Over the past half-decade, you've probably spent north of seven figures on multiple business intelligence and analytics projects, looking to drive better, deeper insights into your business, increase market share, and grow your bottom line. Do you feel like you've gotten a decent return on your investments so far? Are you getting the answers you need from all those analytics capabilities you've deployed? Chances are, you had to say no to one or both of those questions. If you did, you're in data debt.
Data debt is the practice—if you can call it that—of implementing short term, segmented, analytics/BI solutions to solve specific, or departmental problems, without integrating them (purposefully or not) into your overall business and IT strategy. It's that gap between the cost of implementation and the actual return on investment (ROI). I call it debt because it's money you've invested unwisely, and you'll have to "pay back" at some point—whether it's through fixing the problems you've created or with something more ominous: your career.

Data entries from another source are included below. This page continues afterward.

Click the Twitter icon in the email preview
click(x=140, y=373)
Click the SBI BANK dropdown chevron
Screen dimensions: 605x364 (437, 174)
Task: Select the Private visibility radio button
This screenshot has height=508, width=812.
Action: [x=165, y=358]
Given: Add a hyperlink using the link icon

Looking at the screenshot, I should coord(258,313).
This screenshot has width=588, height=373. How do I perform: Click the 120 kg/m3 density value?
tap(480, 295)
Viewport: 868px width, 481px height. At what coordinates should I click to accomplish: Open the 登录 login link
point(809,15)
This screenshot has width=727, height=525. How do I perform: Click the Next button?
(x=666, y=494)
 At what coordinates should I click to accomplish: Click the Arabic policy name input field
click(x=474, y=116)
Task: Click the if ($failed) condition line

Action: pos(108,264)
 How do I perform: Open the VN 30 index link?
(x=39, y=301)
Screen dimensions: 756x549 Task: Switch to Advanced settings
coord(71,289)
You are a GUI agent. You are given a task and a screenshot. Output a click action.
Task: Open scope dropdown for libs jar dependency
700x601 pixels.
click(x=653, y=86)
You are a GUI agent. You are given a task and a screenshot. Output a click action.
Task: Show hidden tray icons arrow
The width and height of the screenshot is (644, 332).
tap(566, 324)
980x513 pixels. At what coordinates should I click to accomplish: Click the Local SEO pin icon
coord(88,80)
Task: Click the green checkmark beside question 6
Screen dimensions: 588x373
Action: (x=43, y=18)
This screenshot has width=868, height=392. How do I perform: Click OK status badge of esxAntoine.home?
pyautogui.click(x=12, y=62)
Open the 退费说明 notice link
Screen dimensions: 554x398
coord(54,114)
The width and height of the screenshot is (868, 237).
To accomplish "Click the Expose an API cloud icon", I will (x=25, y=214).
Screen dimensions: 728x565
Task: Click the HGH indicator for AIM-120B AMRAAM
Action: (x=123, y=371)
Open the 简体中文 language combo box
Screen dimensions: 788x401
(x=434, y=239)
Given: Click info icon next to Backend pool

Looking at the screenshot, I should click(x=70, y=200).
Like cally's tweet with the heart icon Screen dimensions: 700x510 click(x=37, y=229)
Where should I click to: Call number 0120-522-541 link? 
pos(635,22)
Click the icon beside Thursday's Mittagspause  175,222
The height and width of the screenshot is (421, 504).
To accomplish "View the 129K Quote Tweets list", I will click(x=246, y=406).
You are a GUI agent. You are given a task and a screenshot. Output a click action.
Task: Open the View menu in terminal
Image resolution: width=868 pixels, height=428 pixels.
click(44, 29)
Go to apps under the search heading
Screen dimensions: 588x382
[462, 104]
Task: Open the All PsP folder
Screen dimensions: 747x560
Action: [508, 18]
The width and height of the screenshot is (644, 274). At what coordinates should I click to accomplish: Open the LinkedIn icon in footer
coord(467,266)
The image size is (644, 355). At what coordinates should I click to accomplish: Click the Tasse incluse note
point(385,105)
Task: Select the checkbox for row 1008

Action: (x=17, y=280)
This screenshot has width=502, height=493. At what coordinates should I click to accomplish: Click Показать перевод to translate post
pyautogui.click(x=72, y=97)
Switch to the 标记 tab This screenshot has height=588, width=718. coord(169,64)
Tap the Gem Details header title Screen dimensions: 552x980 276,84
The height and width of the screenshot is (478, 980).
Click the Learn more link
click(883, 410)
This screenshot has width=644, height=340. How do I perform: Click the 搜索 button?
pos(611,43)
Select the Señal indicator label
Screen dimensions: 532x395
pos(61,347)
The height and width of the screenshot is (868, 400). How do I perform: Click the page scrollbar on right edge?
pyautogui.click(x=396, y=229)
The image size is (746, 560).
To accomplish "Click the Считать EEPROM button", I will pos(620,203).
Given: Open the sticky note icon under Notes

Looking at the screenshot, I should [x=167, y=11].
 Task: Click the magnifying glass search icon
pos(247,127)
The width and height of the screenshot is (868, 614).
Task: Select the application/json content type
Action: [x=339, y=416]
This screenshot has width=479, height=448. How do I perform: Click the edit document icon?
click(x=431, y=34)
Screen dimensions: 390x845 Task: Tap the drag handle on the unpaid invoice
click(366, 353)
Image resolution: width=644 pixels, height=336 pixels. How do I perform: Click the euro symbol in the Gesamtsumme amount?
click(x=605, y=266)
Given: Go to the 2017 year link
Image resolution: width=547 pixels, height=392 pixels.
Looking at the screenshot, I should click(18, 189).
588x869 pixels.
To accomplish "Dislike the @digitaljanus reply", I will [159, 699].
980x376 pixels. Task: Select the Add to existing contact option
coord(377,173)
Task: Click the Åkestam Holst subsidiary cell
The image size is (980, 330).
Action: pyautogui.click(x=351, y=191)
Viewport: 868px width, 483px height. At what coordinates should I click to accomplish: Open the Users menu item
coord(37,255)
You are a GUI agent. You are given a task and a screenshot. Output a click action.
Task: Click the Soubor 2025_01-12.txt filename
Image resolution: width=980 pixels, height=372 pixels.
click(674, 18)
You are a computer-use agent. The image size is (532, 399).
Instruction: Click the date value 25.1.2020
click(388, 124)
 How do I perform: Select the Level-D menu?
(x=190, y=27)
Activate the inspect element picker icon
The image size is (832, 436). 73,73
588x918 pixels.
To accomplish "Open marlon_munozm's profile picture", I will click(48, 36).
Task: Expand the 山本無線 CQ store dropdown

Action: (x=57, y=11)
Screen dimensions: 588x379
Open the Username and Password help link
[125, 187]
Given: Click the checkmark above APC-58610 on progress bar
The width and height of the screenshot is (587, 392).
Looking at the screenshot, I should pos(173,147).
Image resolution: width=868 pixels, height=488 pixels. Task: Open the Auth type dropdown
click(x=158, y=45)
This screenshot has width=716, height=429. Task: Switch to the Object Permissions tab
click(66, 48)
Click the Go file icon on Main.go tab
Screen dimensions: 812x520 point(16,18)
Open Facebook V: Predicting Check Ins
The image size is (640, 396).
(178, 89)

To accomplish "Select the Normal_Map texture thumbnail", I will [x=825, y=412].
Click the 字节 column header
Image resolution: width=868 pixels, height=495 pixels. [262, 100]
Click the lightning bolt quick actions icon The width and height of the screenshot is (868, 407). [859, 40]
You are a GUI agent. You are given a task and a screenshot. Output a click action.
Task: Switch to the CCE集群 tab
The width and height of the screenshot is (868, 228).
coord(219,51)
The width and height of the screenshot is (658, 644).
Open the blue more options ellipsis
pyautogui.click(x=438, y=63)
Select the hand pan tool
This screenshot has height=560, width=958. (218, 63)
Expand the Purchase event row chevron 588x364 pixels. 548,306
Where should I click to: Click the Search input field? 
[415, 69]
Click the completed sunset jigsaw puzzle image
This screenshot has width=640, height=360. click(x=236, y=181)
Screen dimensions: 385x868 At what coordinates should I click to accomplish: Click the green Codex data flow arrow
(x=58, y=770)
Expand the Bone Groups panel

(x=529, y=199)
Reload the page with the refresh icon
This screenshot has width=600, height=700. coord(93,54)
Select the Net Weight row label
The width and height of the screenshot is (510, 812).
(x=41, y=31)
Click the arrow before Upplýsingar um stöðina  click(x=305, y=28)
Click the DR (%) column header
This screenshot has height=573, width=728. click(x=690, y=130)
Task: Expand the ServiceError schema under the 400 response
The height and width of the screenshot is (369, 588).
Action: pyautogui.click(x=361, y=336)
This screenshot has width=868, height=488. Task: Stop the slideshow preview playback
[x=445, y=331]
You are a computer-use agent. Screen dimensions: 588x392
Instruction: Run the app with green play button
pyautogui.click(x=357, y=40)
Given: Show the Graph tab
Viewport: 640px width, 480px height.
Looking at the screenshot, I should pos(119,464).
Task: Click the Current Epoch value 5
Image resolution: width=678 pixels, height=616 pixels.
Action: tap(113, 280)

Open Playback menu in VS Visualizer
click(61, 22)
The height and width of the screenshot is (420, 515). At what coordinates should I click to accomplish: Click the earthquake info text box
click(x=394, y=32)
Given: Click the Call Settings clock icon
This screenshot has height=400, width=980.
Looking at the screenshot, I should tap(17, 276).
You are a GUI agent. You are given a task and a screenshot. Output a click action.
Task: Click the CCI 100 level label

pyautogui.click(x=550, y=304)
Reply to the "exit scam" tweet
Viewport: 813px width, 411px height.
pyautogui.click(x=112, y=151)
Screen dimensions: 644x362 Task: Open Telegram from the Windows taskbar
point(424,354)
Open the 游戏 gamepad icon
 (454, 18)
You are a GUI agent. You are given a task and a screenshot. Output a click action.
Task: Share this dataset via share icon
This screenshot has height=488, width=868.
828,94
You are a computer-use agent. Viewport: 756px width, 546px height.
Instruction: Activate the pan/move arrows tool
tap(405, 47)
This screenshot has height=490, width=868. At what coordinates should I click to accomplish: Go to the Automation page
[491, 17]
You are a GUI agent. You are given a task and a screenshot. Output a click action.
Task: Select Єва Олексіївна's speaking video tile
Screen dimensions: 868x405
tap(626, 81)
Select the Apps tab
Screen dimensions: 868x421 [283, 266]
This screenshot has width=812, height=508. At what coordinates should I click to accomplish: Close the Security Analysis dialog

I know you have an analytics/BI strategy. But do you abide by it all—or even most—of the time? You're not alone if you say no. Many companies get caught up in the "me too" syndrome and give their squeakiest wheels the most grease. Don't do that. All you're doing is proliferating analytics/BI anarchy and acquiring more data debt. Instead take a step back and look at what the problem might really be, how you can fix and/or avoid incurring data debt, and what the long-term consequences of your decisions could be.
Here's how you can begin to close the data debt gap and start earning better return on your analytics/BI investments:
Figure out where your problems lie. Assess the current state of your analytics/BI capabilities. Do you need all of them? Can systems be combined? Which systems are being used and which ones are—or worse—have been supplanted by unintegrated databases or spreadsheets? Which systems are providing you with the most reliable "version of the truth" about the questions your analysts are asking?
Get reacquainted with your analytics/BI strategy and fix it if necessary. Assess your current analytics/BI strategy objectively with nothing held sacred; anything should be up for debate. Then, tweak it or reformulated it entirely to meet the needs of your business users. It's critical here to get the input of business users on the strategy. As the saying goes, analytics/BI should be business led and technology fed. Also, look toward the future. Technology changes rapidly. Your strategy should be flexible enough to accommodate those changes.
Be a good, but stern, cop. Stay true to your analytics/BI strategy. Learn to say no—i.e., stop building customized solutions if they don't fit the strategy. This doesn't mean that you can't look for quick wins—those are critical to proving success and maintaining momentum. What it does mean is that if a project doesn't fit your strategy—or if it's the answer to an isolated problem—do some serious thinking about whether to implement it. Typically, you'll be able to tweak a system that's already in place to fit your needs. If not, do the math and make sure that you'll get the answers you want for the price you have to pay.
Rely on an old friend: data stewardship. When no one owns data, it tends toward anarchy. As technology has changed and data has become more unstructured, data stewardship and governance have taken a back seat to a "just get it loaded and read" mentality. This creates a mess that lowers ROI. To fix the data mess, make sure there are data owners who are responsible for the quality of the data, and implement a data governance program to put data-quality standards in place. That way, no matter the technology, you can ensure that your data is clean, and your answers are clear.
If you're in data debt—and most organizations are, to some extent—it won't be easy to climb out, but you really have no choice.
If your analytics/BI systems become bottomless money-pits that consume your organization's human resources, time, and intellectual capital, the payback is usually pretty high. You can avoid data debt—or greatly reduce it—by figuring out what your problems are, being a good steward of your resources, and building a sound, flexible strategy to help you avoid future mistakes.